Fri Aug 03, 2012 at 12:06 pm

By Wynne Delacoma

Thursday night’s Chicago Symphony Orchestra concert at the Ravinia Festival was remarkably refreshing, despite the sticky humidity and a heavily romantic all-Rachmaninoff program. With the gifted Italian conductor Gianandrea Noseda on the podium and Sean Botkin as the crisp, no-nonsense piano soloist — both making their Ravinia debuts — the performance offered an attractive combination of transparency and full-bodied heft.

The repertoire lineup followed well-worn concert tradition — a piano concerto in the middle and a big, noisy orchestral showcase to close the show. But choosing Rachmaninoff’s relatively short, less familiar Piano Concerto No. 4 added a nice dash of the unexpected, and the muscular Symphonic Dances contain so much orchestral color and verve that they seem perennially fresh.

Noseda made his CSO debut in 2010 in Symphony Center with a program that included Rachmaninoff’s Symphony No. 1, and in February 2011 he filled in at the last minute for Riccardo Muti who was recovering from surgery.

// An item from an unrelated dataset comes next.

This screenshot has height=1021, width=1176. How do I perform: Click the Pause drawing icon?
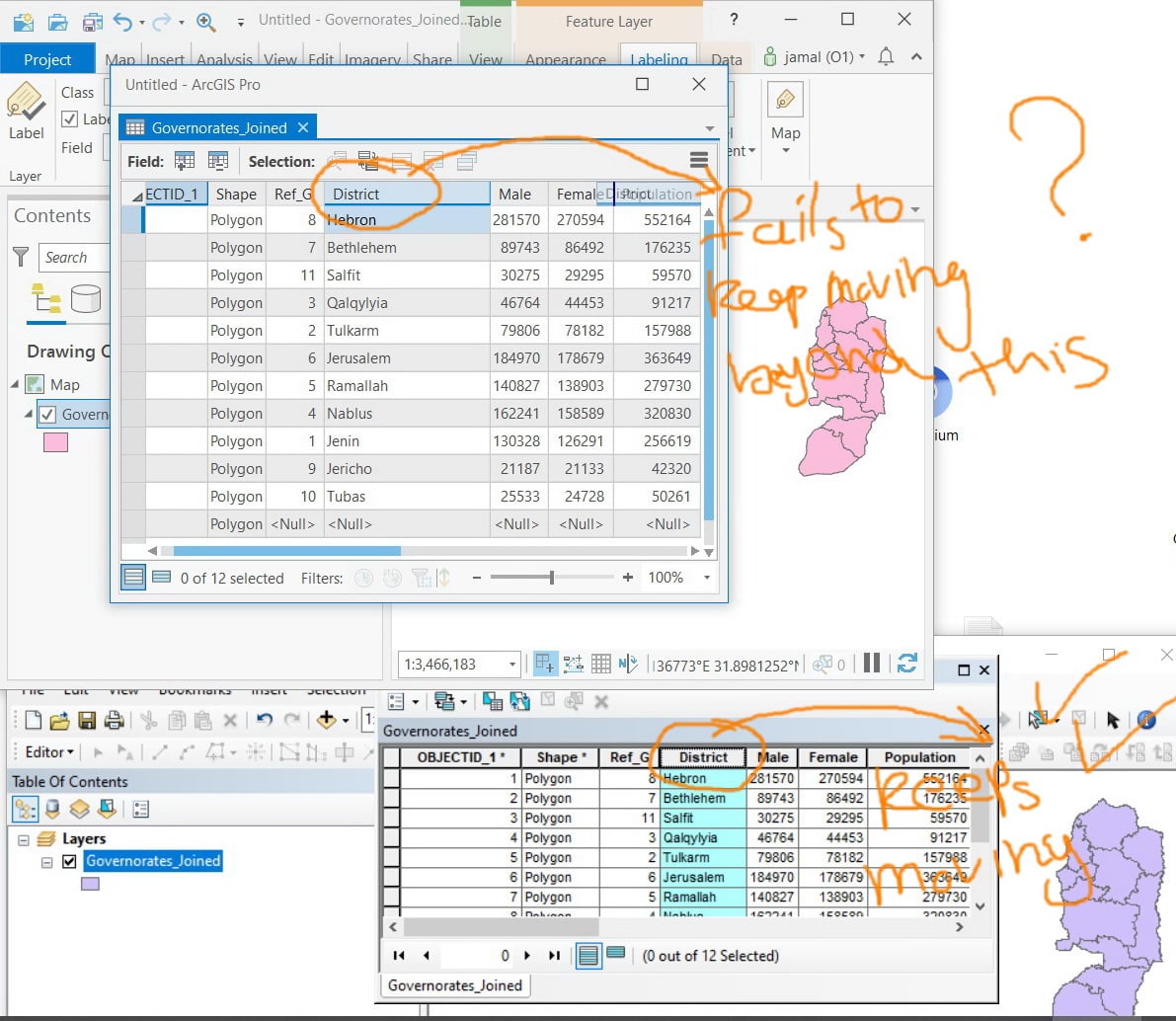click(x=872, y=664)
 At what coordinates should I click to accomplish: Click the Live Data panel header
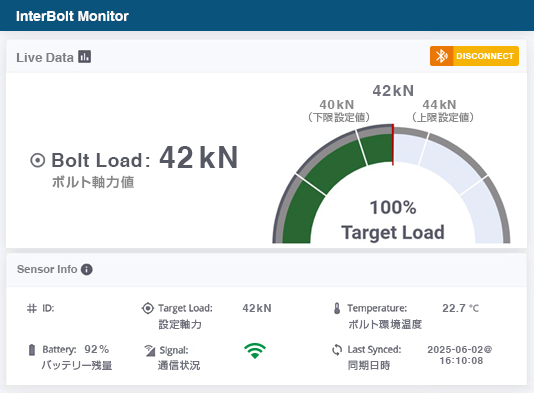[x=266, y=56]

Noseda is a conductor to watch. In the Symphonic Dances, he expertly balanced Rachmaninoff’s intricate interplay of short solo bursts and full-bodied unison playing. Without slowing down the momentum of the hard-driving, assertive first movement, the leisurely solo phrases of J. Lawrie Bloom’s dusky bass clarinet found ample space to rise and melt away. Brighter woodwinds darted by like tiny birds, and the conversation between a languorous alto sax and pastoral English horn was beautifully phrased.

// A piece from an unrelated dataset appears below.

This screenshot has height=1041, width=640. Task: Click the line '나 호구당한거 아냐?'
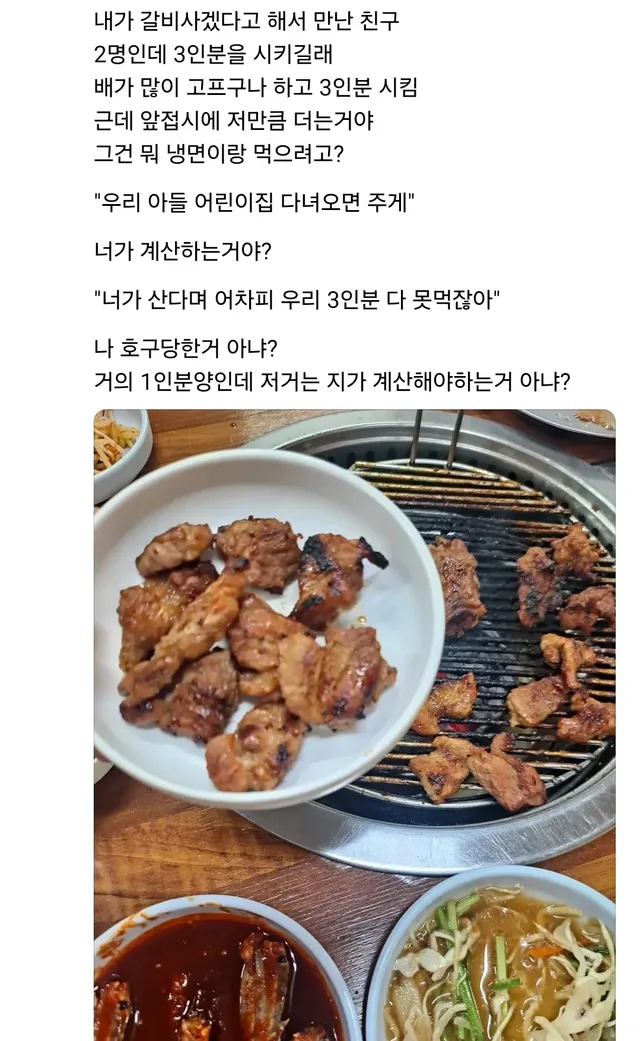point(186,348)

That scrupulous attention to tonal balance also suffused the Piano Concerto No. 4. Rachmaninoff struggled for decades with this piece, finally putting it to rest in 1941. It is hardly one of his greatest hits; the slow second movement repeats a short, heavy-treading musical motif to the point of listener exhaustion.

But it’s worth hearing, especially given the phenomenal clarity that Botkin brought to Rachmaninoff’s dense, crunchy chords as well as his blazing arpeggios. He is one of those pianists who manages to make us actually hear the inner notes of thick, fast-racing passagework.  

Soprano Nicole Cabell, an outstanding alumna of Lyric Opera’s Ryan Opera Center and a Ravinia favorite, opened the evening with a luminous account of Rachmaninoff’s Vocalise.  She sang with a satiny, burnished tone that caught the wistful longing of this familiar wordless morsel. With the CSO as her discreet, understated companion, Rachmaninoff’s long, seamless melodies became an intimate revelation. She and Botkin returned for a joint encore, dipping into Rachmaninoff’s deep canon of songs for a sensitive performance of Zdes’ Khorosho, Op. 21, No. 7

One niggling note. Why do so many artists neglect to tell audiences the titles of their encores? Certainly only the most Rachmaninoff-obsessed listener would have recognized the song Botkin and Cabell chose on Thursday. (I tracked down the information backstage after the concert.) Maybe some listeners enjoy this habitual game of Name That Encore, but it strikes me as an irritating affectation that only reinforces classical music’s unfortunate reputation as an insular temple open only to the initiated few.